> _YOUR GOAL_:
Print the stretch of the material from the line containing "Given: Open the user account icon" through the line containing "Action: point(266,15)", both lines included, leaving out the pictures.

> _ENTRIES SUPPLIED_:
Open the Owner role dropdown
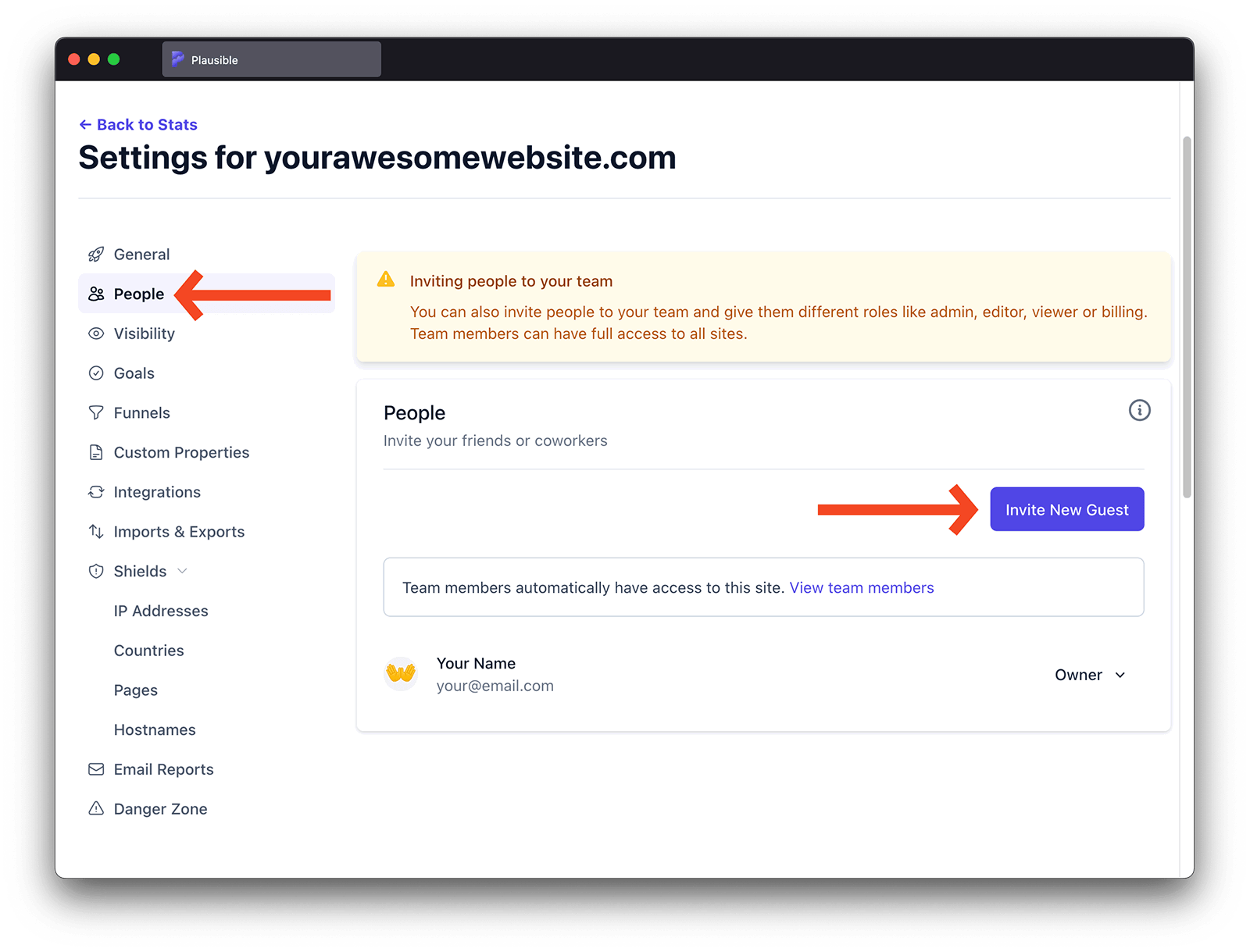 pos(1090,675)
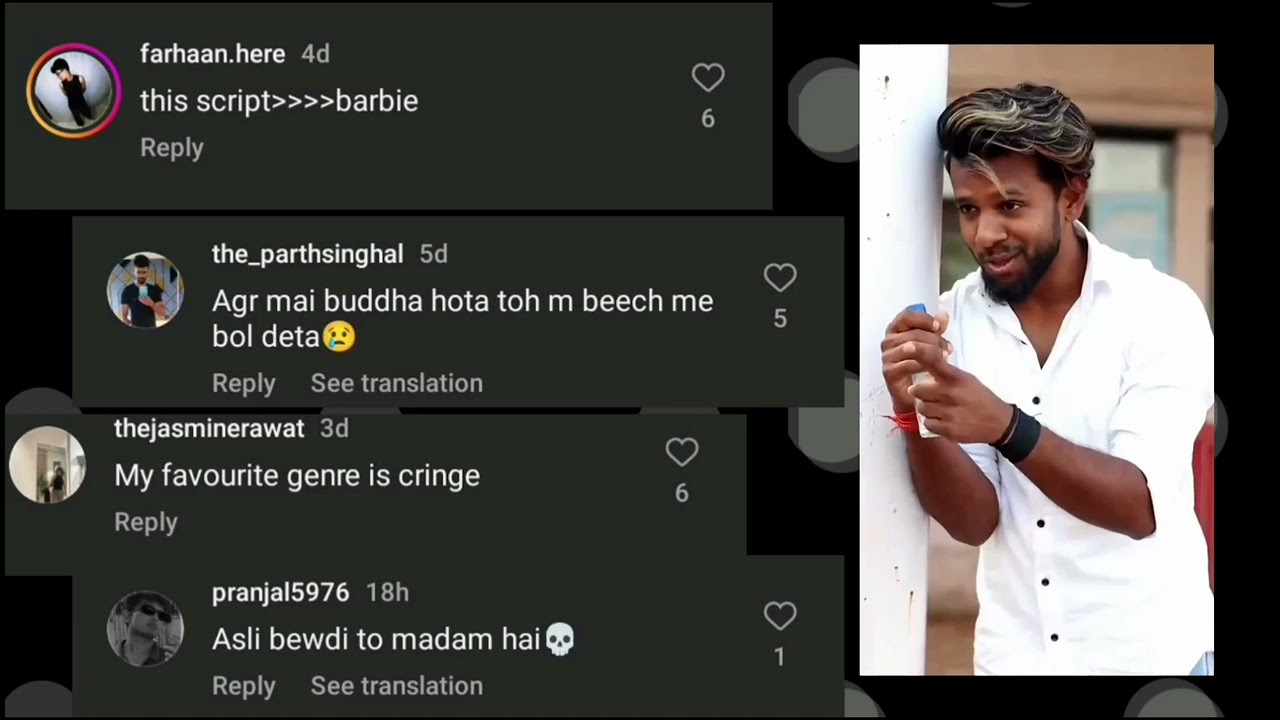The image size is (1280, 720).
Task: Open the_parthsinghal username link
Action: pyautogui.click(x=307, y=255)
* * *
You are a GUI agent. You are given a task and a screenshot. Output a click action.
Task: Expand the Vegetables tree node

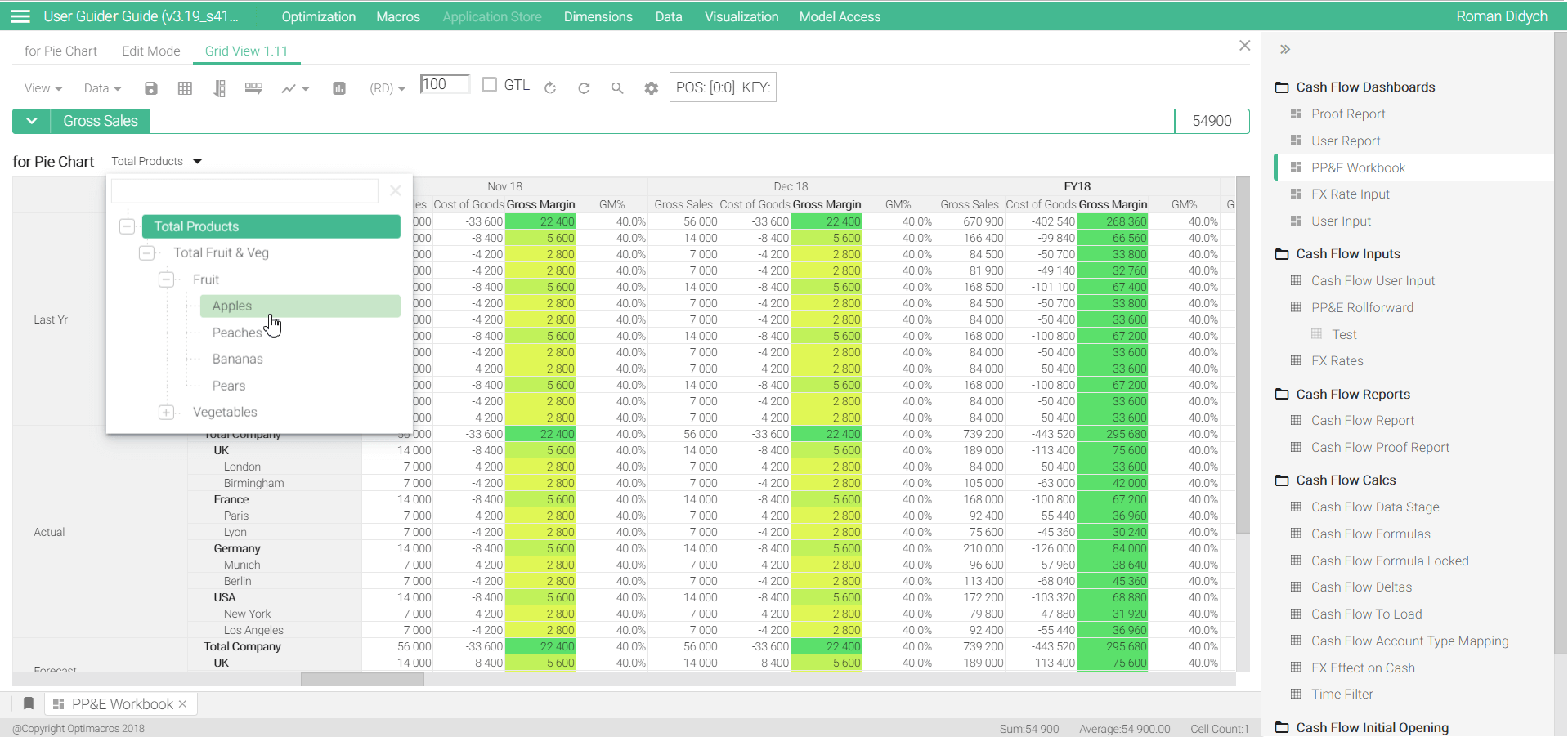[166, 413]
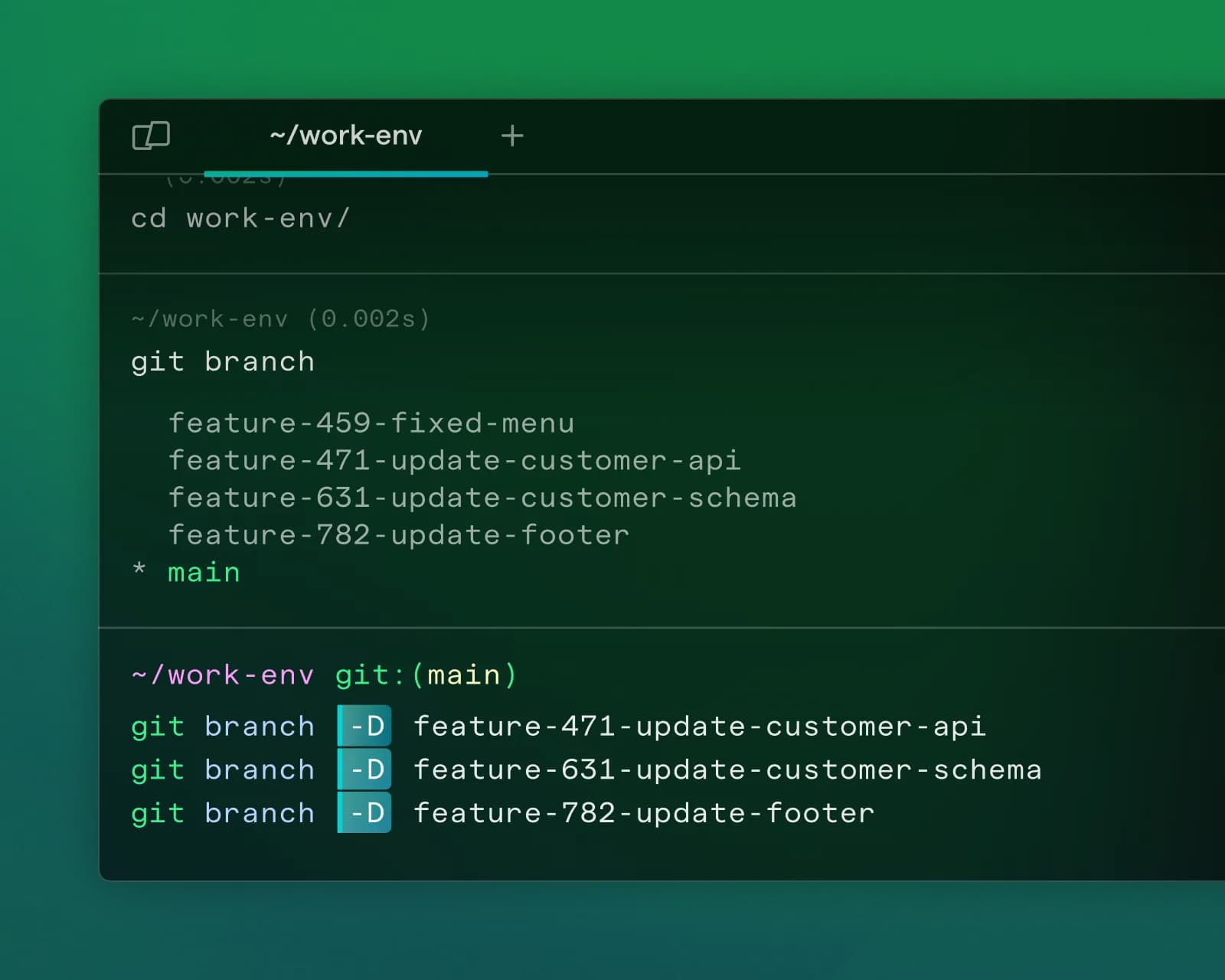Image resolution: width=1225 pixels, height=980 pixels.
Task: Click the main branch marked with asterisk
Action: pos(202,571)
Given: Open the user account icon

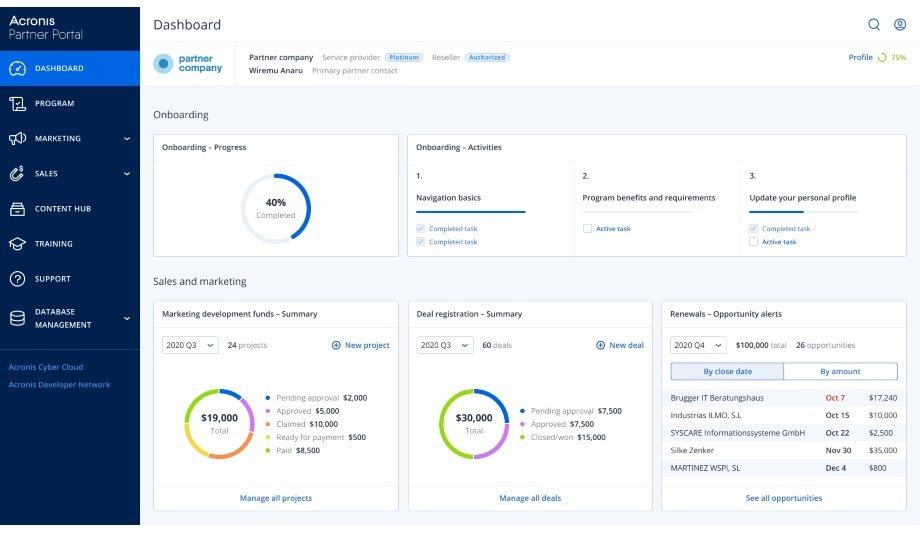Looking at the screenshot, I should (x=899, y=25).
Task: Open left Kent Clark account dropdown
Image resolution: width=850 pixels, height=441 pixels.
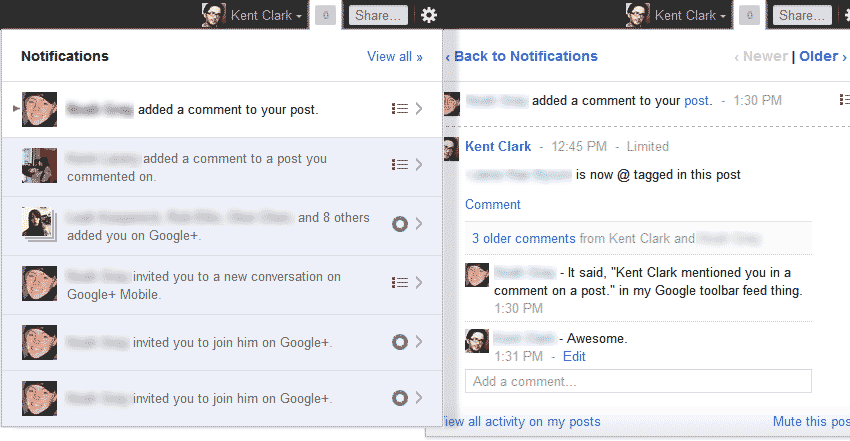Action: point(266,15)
* * *
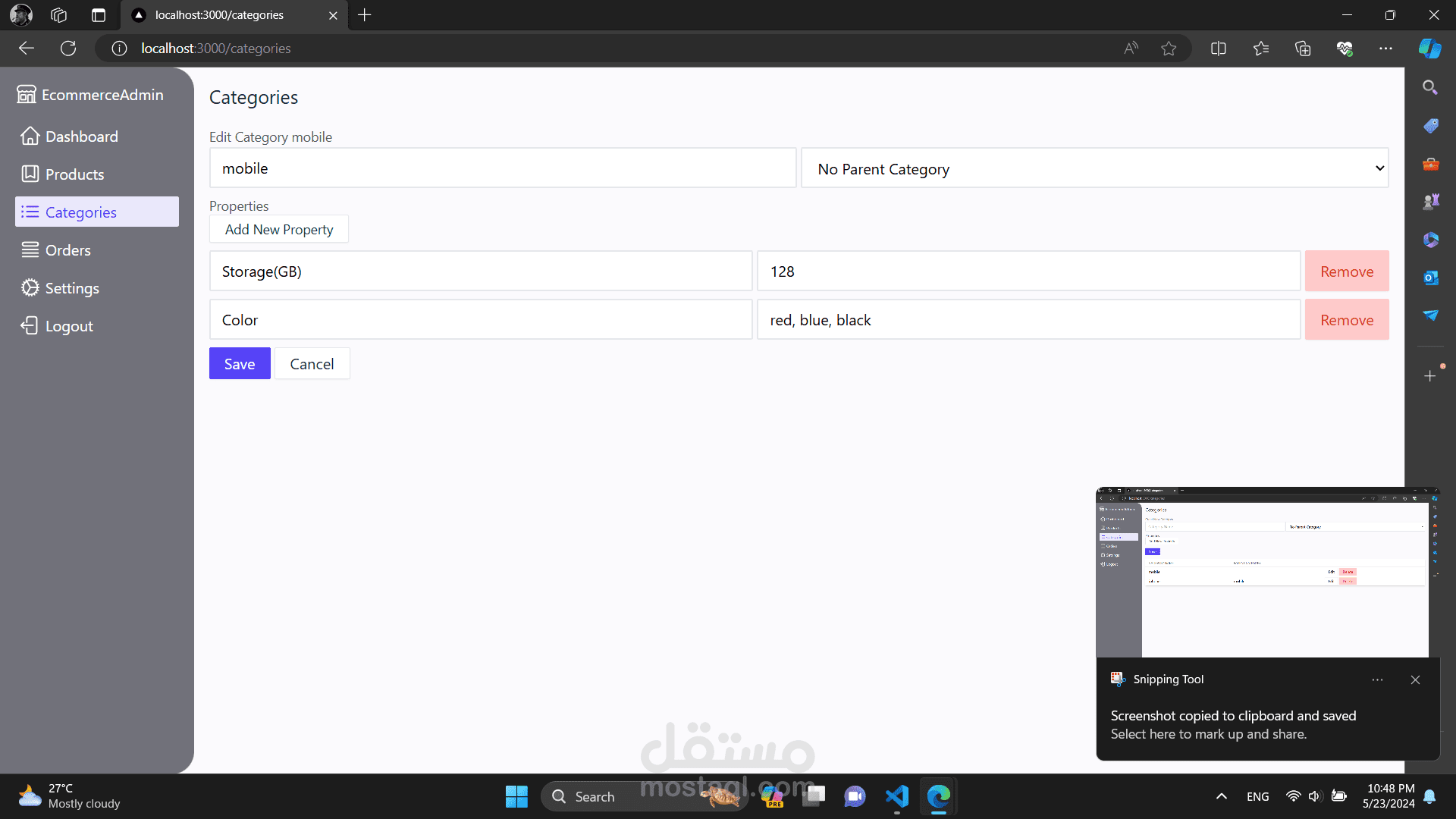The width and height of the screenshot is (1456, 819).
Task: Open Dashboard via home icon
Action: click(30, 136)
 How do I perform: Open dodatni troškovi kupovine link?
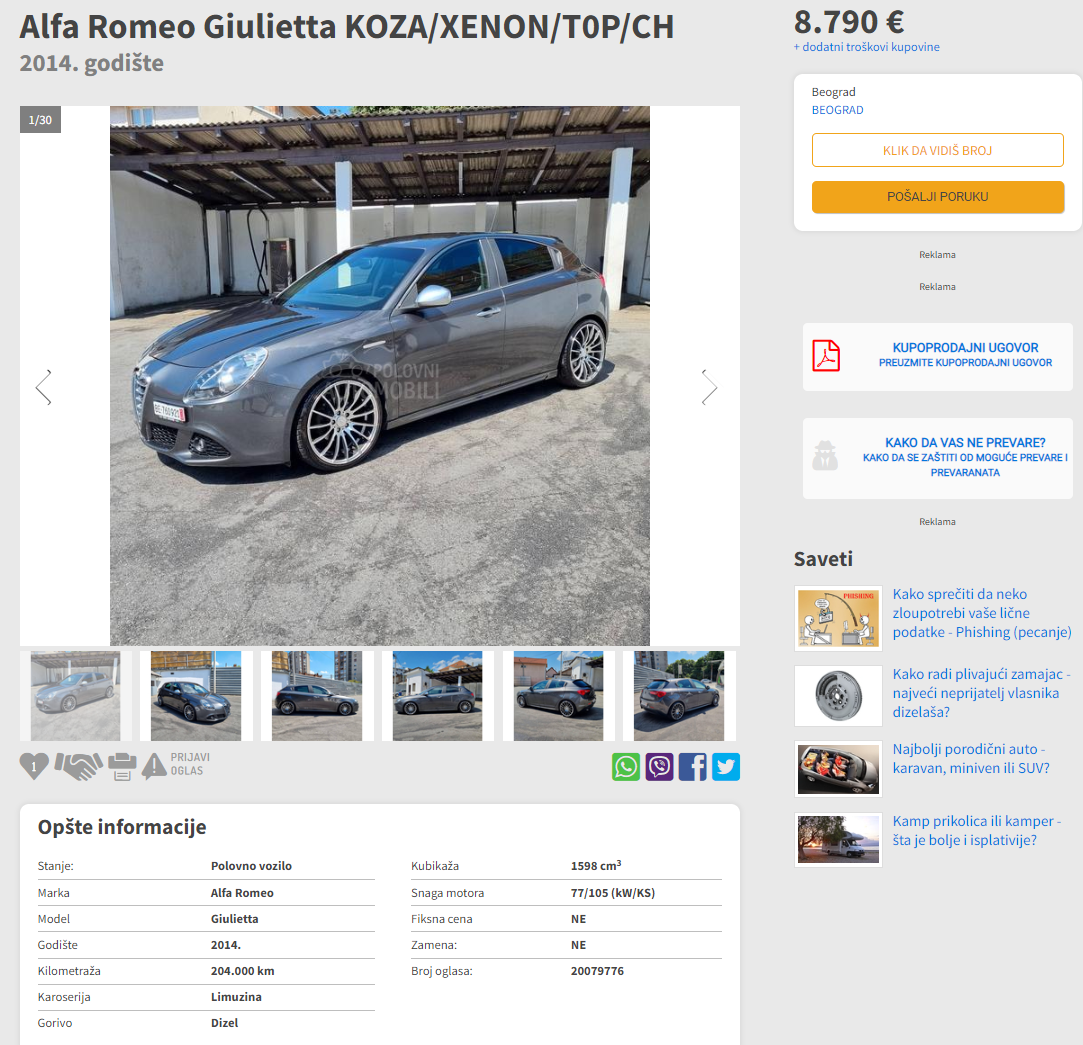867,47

> _OUTPUT_:
Given: Open the user account icon

Looking at the screenshot, I should (x=899, y=25).
Task: Open left Kent Clark account dropdown
Image resolution: width=850 pixels, height=441 pixels.
Action: point(266,15)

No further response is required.